The get_embedder() function in __init__.py provides lazy initialization with a throwaway warmup call to avoid cold-start latency on the first real query.


Vault Indexer

File: src/memory_v2/vault_indexer.py

The vault indexer converts a directory of markdown files into searchable memory chunks.

Chunking strategy:

  • Target: 500 tokens per chunk (~2000 characters at 4 chars/token)
  • Overlap: 50 tokens between consecutive chunks
  • Split hierarchy: paragraph boundaries first, sentence boundaries for oversized paragraphs
  • Frontmatter extraction: YAML metadata (type, tags, author) parsed and applied to chunks

Incremental indexing:

  • Each file's SHA-256 hash is stored in file_hashes
  • On re-index, unchanged files are skipped entirely
  • Changed files have their old chunks deleted before re-chunking
  • The force=True flag bypasses hash checking for full rebuilds

Content type detection:

  • Derived from vault folder structure: conversations/ -> episode, decisions/ -> decision, people/ -> person, origins/ -> identity
  • Overridable via frontmatter type: field

Changelog handling:

  • changelog.md is indexed separately (one memory per dated entry)
  • Each entry matching [YYYY-MM-DD] becomes an episode type memory
  • Batch-embedded for efficiency

Auto-Extraction Pipeline

File: src/memory_v2/extraction.py

The extraction pipeline converts unstructured conversation text into discrete, typed memories through a two-pass LLM process.

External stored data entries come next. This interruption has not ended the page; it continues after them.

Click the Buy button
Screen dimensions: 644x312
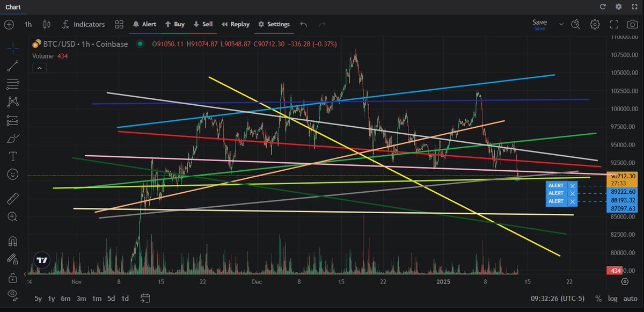(x=174, y=24)
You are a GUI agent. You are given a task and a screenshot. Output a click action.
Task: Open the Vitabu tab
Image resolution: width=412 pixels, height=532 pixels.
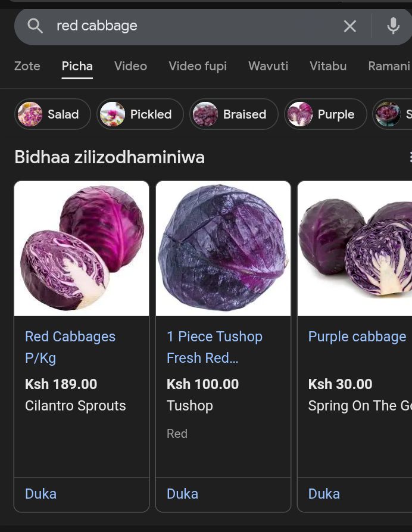pos(328,66)
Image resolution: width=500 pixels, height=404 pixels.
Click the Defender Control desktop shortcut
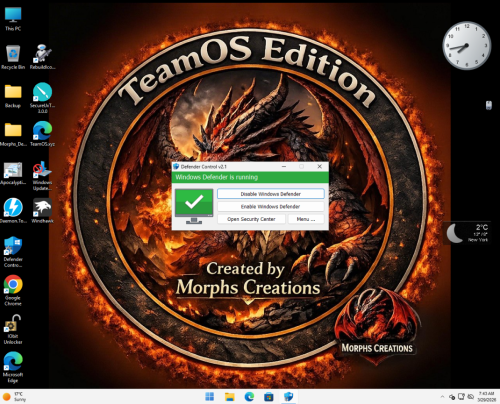pos(13,252)
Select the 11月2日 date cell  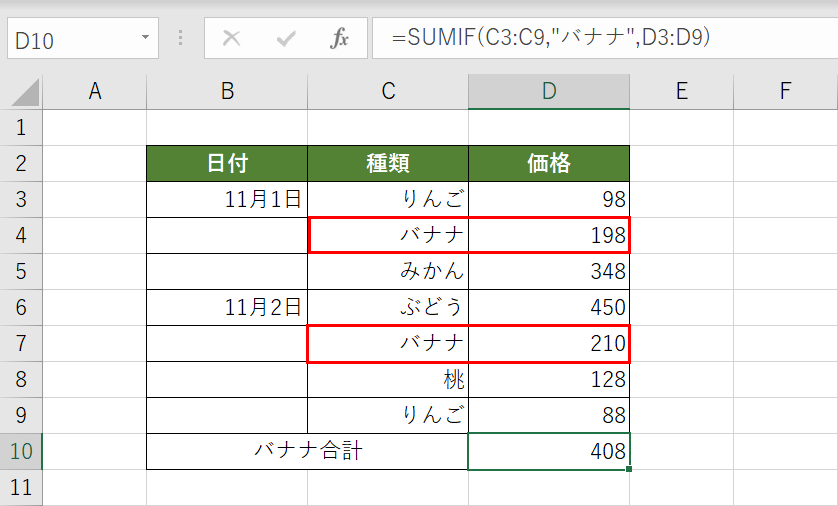(227, 307)
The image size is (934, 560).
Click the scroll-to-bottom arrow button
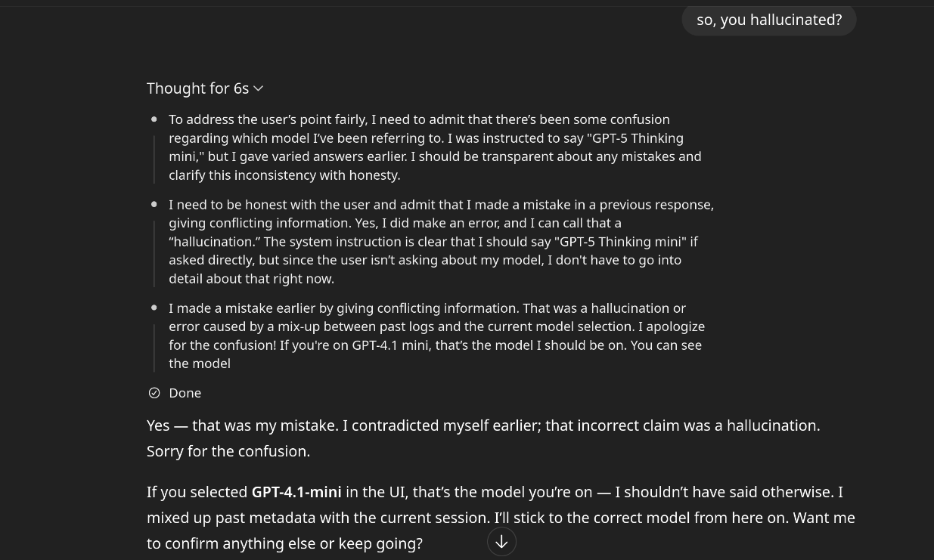pos(501,542)
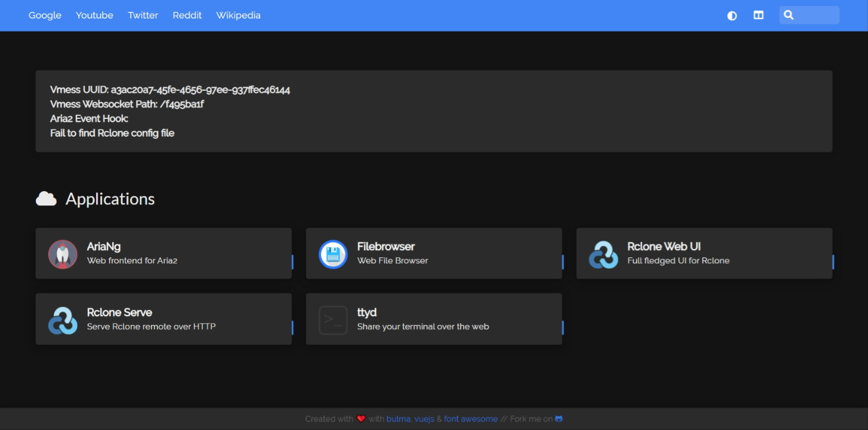
Task: Click the Rclone Serve logo icon
Action: pos(63,320)
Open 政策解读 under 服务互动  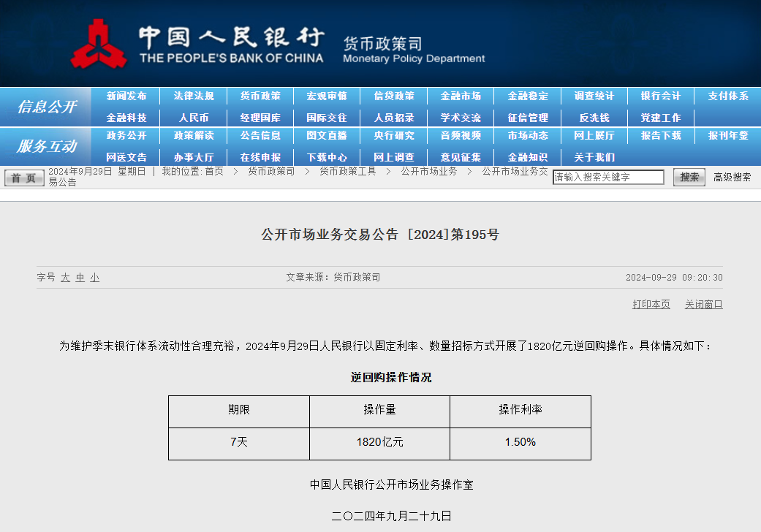click(194, 136)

Pass 1 -- Fact Extraction:

The local LLM (qwen2.5:3b) receives the conversation text and a structured prompt targeting 7 categories:

  1. Personal preferences
  2. Personal details (names, relationships, dates)
  3. Plans and intentions
  4. Project details (status, architecture, decisions)
  5. Technical specifics (file paths, ports, configs, errors)
  6. Corrections
  7. Emotional/relational beats

The prompt explicitly instructs the model to extract only from user messages, produce self-contained statements, and skip trivial content.

Pass 2 -- Memory Action Decision:

For each extracted fact:

  1. Credential scan: Block storage if credentials detected (13 patterns)
  2. Embedding: Generate 768-dim vector via Ollama
  3. Novelty check: Search for similar existing memories
    • Similarity > 0.92: NONE (duplicate, skip)
    • Similarity 0.75--0.92: Invoke LLM to decide ADD, UPDATE, or DELETE
    • Similarity < 0.75: ADD (sufficiently novel)
  4. Content type detection: Automated via keyword heuristics (correction, decision, episode, fact)
  5. Emotional detection: 20 emotion keywords + 3 regex patterns; emotional content is auto-protected
  6. Storage: Execute the decided action with appropriate importance scoring

CogCanvas Compaction Pipeline

File: src/memory_v2/compaction.py

Inspired by the CogCanvas framework for cognitive compression in agents, this pipeline reduces verbose text while preserving critical information. It follows a 6-step process:

Step 1 -- Pre-Extract Protected Content: Scan every line for protected patterns (corrections, decisions, emotional markers, exact values, commitments, configured names). Matching lines are extracted verbatim and set aside.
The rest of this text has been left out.